● SET PROBLEM 1: Can you shorten the paragraph in the article about the Cork playwright that begins "The play recently won the Catalyst Award" while keeping its main facts?
● SET PROBLEM 2: Can you set down, word for word, the part of the article about the Cork playwright that begins at the words "Cork playwright: ‘I" and stops after "usual Irish tropes."?
● SET PROBLEM 3: Can you pick up the article about the Cork playwright after its last sentence and keep writing it?

● QUOTED TEXT:
## begin

Cork playwright: ‘I think it’s ok not to be the perfect feminist all the time’

Not only has Alison written Warm Regards, but she also stars in it and is producing it. Picture: LED Photography
Up-and-coming Cork playwright Alison Teahan’s debut play, Warm Regards, is neither rural nor involves any alcoholics. And it doesn’t include any major conversations about the Catholic Church.
This is how the 25-year-old writer, originally from Ballyvolane, frames her play, indicating what it is not. In other words, it is the work of a young woman who is looking beyond the usual Irish tropes.
The play, directed by Alison’s close friend, Sinéad Crowley, is set in Cork and “centres round the lives and inner worlds of young modern Irish women navigating friendships, family, identity, and ambition in a city that’s constantly shifting around them”.
The play recently won the Catalyst Award granted by the Everyman and Cork Arts Theatre and is going to be staged in September. The award is for €2,000 plus 100% of the box office revenue.
Not only has Alison written the play, but she also stars in it and is producing it. Being the producer suits her tendency to be a control freak, she says. And acting is something she has been doing since she was just three years of age when her mother signed her up to the Montforts under the guidance of Laurie O’Driscoll.
“I was with the Montforts until I was 18. When I was 14, I did more classes there, so that it was very much my whole life. I was obsessed with it. I made the best friends there and they’re still my friends.”

## end

● STORED DATA:
## begin

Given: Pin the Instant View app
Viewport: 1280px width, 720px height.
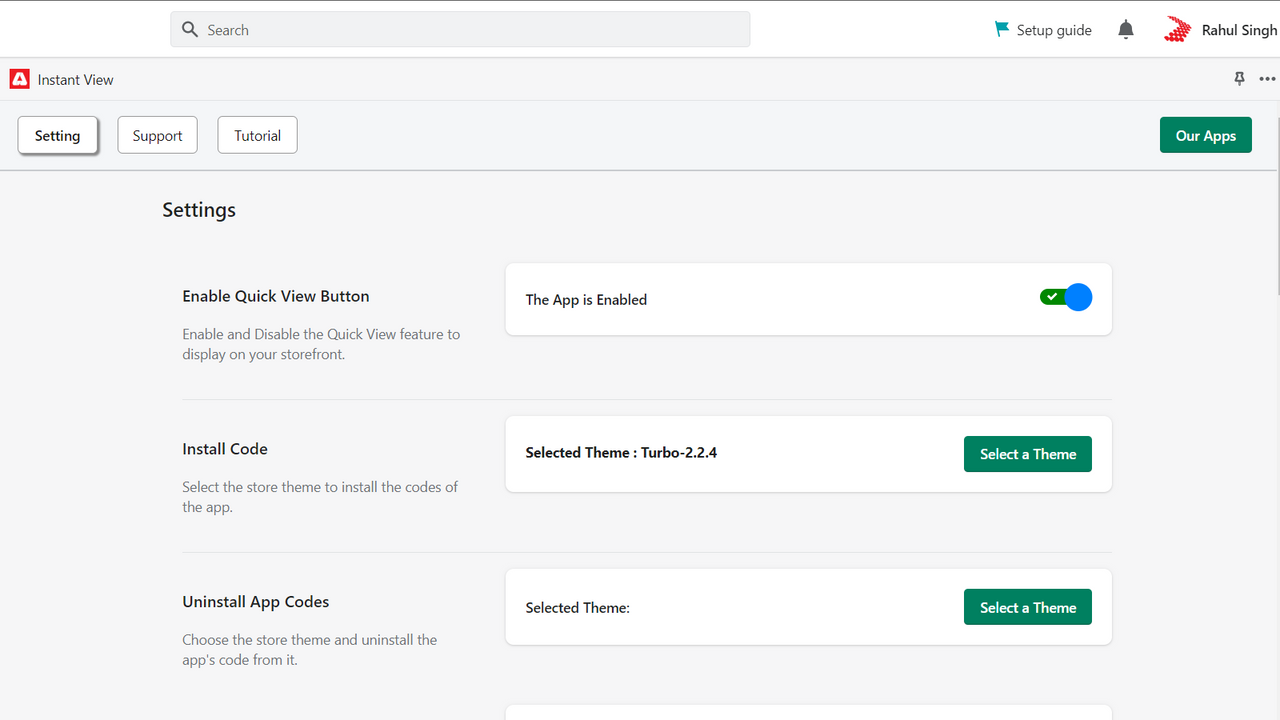Looking at the screenshot, I should pyautogui.click(x=1238, y=79).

## end

● OUTPUT 1: Warm Regards recently won the Catalyst Award from the Everyman and Cork Arts Theatre, which brings €2,000 and all of the box office revenue. The play will be staged in September.

● OUTPUT 2:
Cork playwright: ‘I think it’s ok not to be the perfect feminist all the time’

Not only has Alison written Warm Regards, but she also stars in it and is producing it. Picture: LED Photography
Up-and-coming Cork playwright Alison Teahan’s debut play, Warm Regards, is neither rural nor involves any alcoholics. And it doesn’t include any major conversations about the Catholic Church.
This is how the 25-year-old writer, originally from Ballyvolane, frames her play, indicating what it is not. In other words, it is the work of a young woman who is looking beyond the usual Irish tropes.

● OUTPUT 3:
After her Leaving Certificate, Alison was fixated on a career in drama.
She successfully auditioned for a place at the American Academy of Dramatic Arts in New York City, for which she won a scholarship. That was very welcome as she thinks the fees were about €20,000 a year.
Alison spent three years at the academy and said it was “an incredible experience. It was tough. It wasn’t the usual college experience. Friends in UCC had Freshers’ Week and might have one lecture on a Monday, whereas I was in every day from nine to six and sometimes rehearsed in the evening. It was very intense.”
For her final year, Alison had to audition to get one of 15 places in the academy company. She succeeded, and this meant she got to act in four off-Broadway shows. One of these saw her playing the role of Hamlet, with the Bard’s play reduced to 60 minutes.
Homesick, Alison – who adores Cork – returned home in early 2021.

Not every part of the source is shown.